I have the following data set:
foo <- structure(c(38597, 33009, 38668, 39135, 34384, 36942, 46998,
49620, 40909, 48973, 38565, 53144, 72367, 53217, 38123, 36383,
43911, 37028, 34652, 28540, 29421, 27469, 28070, 26377, 26604,
20390, 23239, 28498, 24818, 21424, 21680, 20077, 22005, 21919,
17172, 27871, 28113, 20190, 24013, 17036, 16742, 18813, 19793,
19414, 16653, 16273, 14962, 21602, 16547, 17113, 17767, 18868,
18858, 19276, 17733, 18835, 18934, 19620, 16831, 17525, 17632,
15146, 21498, 20677, 17468, 19751, 17536, 16998, 14032, 19719,
16481, 19048, 20401, 18831, 18602, 24852, 36740, 20814, 44061,
21532, 22502, 18800, 17510, 32047), .Tsp = c(2010, 2016.91666666667,
12), class = "ts")
I have splitted it in 72:12, train:test data sets.
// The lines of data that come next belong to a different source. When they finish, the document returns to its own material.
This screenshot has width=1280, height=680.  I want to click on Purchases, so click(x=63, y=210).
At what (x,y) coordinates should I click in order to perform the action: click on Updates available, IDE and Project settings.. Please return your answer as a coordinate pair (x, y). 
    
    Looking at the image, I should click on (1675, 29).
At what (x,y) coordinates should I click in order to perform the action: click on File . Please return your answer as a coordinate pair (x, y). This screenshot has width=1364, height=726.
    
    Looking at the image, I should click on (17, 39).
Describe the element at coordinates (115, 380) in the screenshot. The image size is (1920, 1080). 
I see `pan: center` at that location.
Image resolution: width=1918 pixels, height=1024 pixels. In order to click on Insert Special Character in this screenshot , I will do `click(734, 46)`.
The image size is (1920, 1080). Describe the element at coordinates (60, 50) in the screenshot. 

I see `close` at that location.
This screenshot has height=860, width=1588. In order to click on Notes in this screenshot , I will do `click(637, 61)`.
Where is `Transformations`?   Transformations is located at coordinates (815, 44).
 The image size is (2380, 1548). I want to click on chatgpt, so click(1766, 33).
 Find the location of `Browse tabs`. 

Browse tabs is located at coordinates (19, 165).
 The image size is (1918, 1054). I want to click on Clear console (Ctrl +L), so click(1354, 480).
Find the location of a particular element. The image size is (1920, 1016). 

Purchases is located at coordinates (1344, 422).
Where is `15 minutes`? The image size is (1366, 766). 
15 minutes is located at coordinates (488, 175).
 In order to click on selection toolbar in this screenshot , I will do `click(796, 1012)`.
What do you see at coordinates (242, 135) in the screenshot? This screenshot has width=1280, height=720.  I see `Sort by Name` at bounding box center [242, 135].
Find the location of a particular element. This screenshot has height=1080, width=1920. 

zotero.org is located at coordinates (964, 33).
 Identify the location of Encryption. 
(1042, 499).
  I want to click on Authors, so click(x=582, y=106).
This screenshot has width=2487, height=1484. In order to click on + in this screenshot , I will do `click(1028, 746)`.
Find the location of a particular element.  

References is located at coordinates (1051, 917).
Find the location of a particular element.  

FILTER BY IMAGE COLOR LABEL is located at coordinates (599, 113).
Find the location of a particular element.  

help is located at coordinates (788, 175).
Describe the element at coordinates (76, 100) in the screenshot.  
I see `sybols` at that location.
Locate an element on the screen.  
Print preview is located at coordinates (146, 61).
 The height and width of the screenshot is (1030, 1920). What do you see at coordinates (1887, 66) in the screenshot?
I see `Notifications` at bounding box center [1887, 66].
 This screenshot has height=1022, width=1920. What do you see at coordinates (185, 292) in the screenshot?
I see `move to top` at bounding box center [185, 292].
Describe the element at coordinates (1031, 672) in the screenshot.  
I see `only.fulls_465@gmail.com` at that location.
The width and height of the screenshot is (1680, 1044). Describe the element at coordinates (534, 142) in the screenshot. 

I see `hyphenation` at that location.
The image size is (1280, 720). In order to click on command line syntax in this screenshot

On train set, manually or using auto.arima()
I obtain ARIMA(0,1,2) model, however, taking into account the outliers identified by tsoutliers preferred model becomes ARIMA(1,1,1) which gives the following forecasts for comparing with test data:
Jan Feb Mar Apr May Jun Jul Aug Sep Oct Nov Dec
2016 17323.90 17887.75 17703.34 17763.65 17743.92 17750.37 17748.26 17748.95 17748.72 17748.80 17748.77 17748.78
If you compare it against test data set you will notice that this forecast is unsatisfactory. Give me please some recommendations for its improvement or justifying bad performances?